GOAL - Reproduce every one of the rows below word for word, leaving out the pictures.
[BEGIN DATA FOR THIS TASK]
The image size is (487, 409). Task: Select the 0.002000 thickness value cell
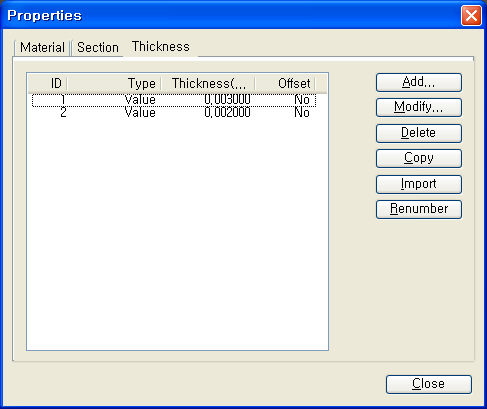(x=227, y=113)
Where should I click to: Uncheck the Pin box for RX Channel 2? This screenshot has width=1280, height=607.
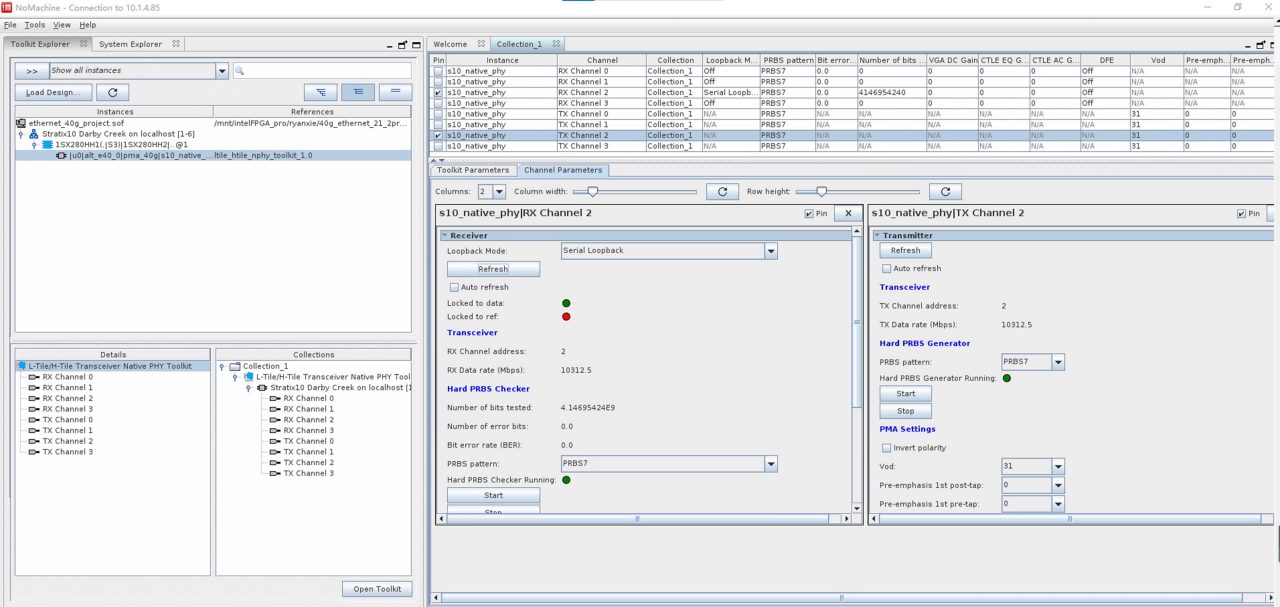[x=809, y=214]
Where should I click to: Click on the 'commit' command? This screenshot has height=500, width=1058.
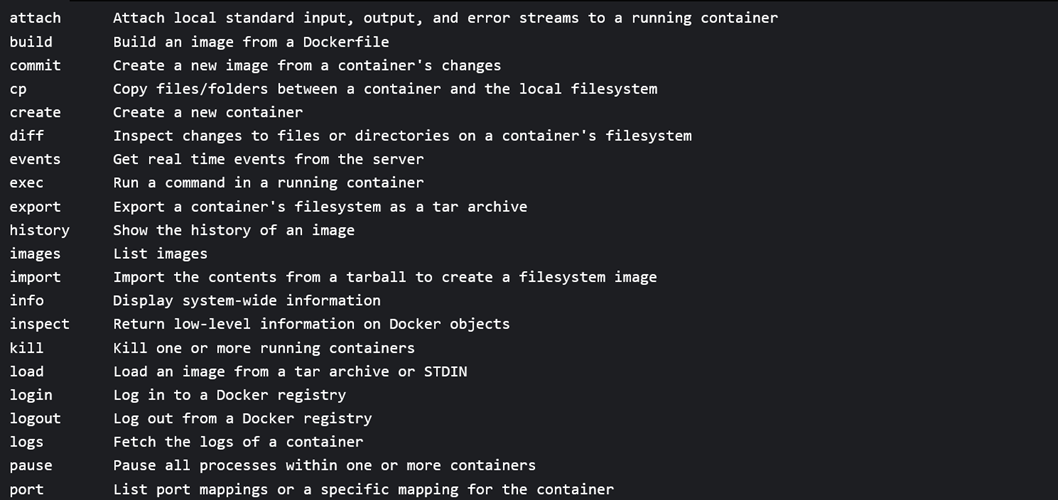click(35, 65)
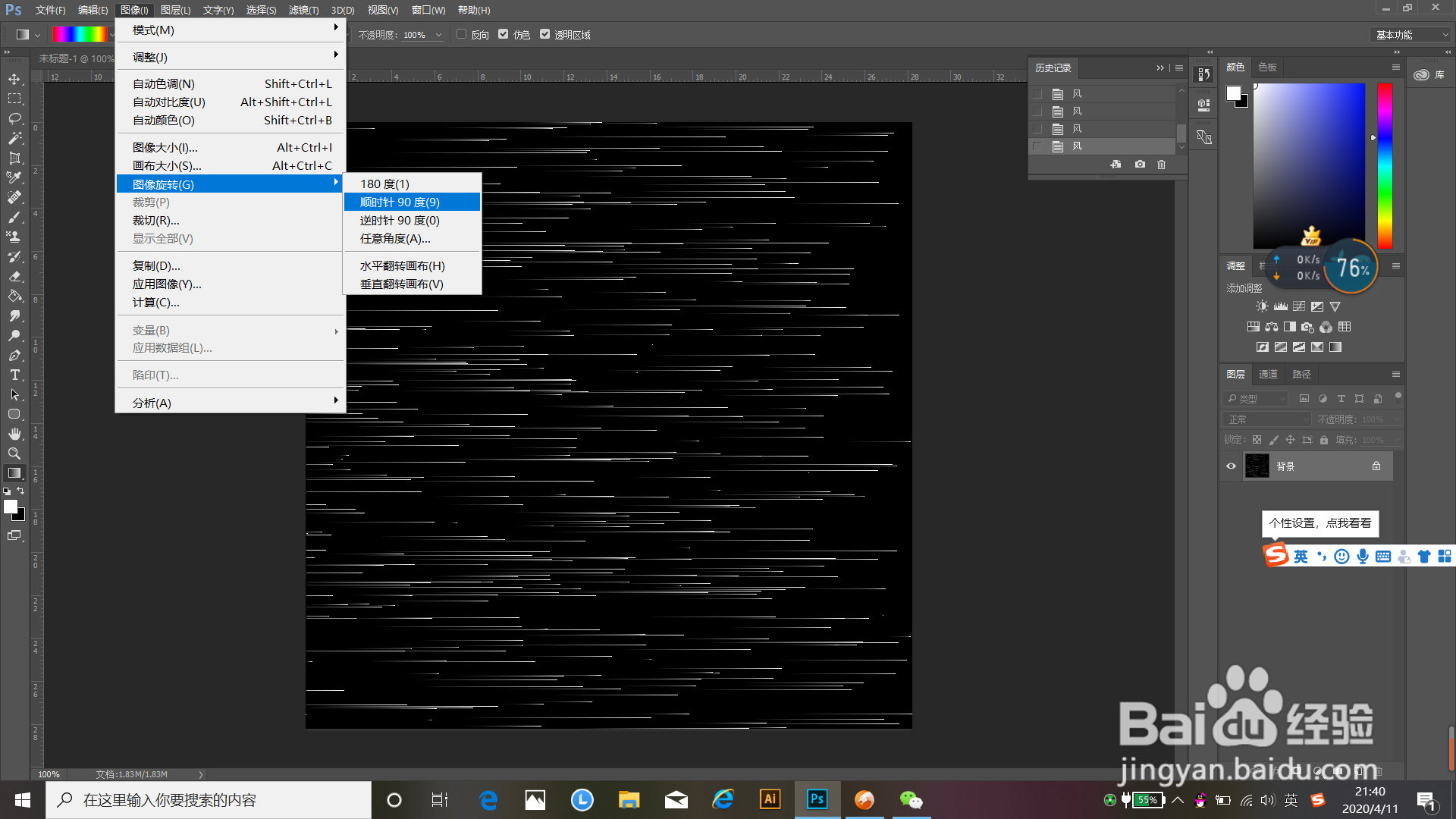Viewport: 1456px width, 819px height.
Task: Delete the current state in History panel
Action: point(1161,165)
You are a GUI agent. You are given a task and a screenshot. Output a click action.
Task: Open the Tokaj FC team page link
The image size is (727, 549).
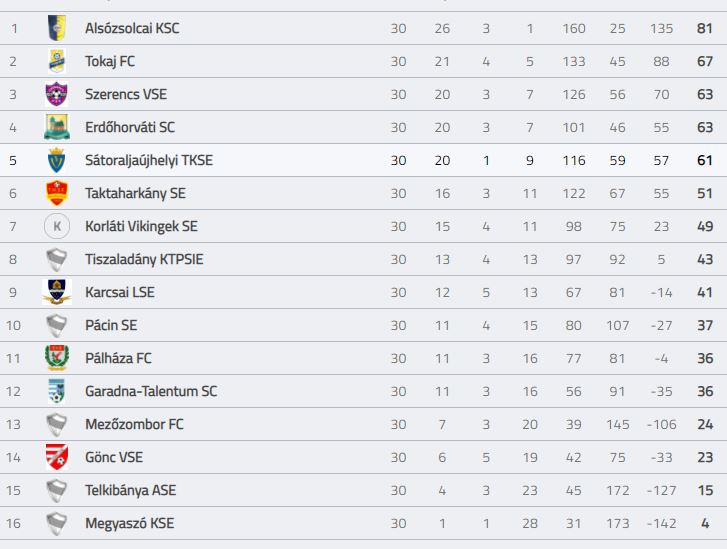110,62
[END DATA FOR THIS TASK]
ANSWER FOR THIS EXERCISE -
The image size is (487, 409). Task: Select the 0.002000 thickness value cell
(x=227, y=113)
Where should I click to: Uncheck the Pin box for RX Channel 2? This screenshot has width=1280, height=607.
[x=809, y=214]
Where should I click to: Click on the 'commit' command? This screenshot has height=500, width=1058.
click(35, 65)
Viewport: 1456px width, 819px height.
Task: Delete the current state in History panel
Action: point(1161,165)
You are a GUI agent. You are given a task and a screenshot. Output a click action.
Task: Open the Tokaj FC team page link
The image size is (727, 549).
110,62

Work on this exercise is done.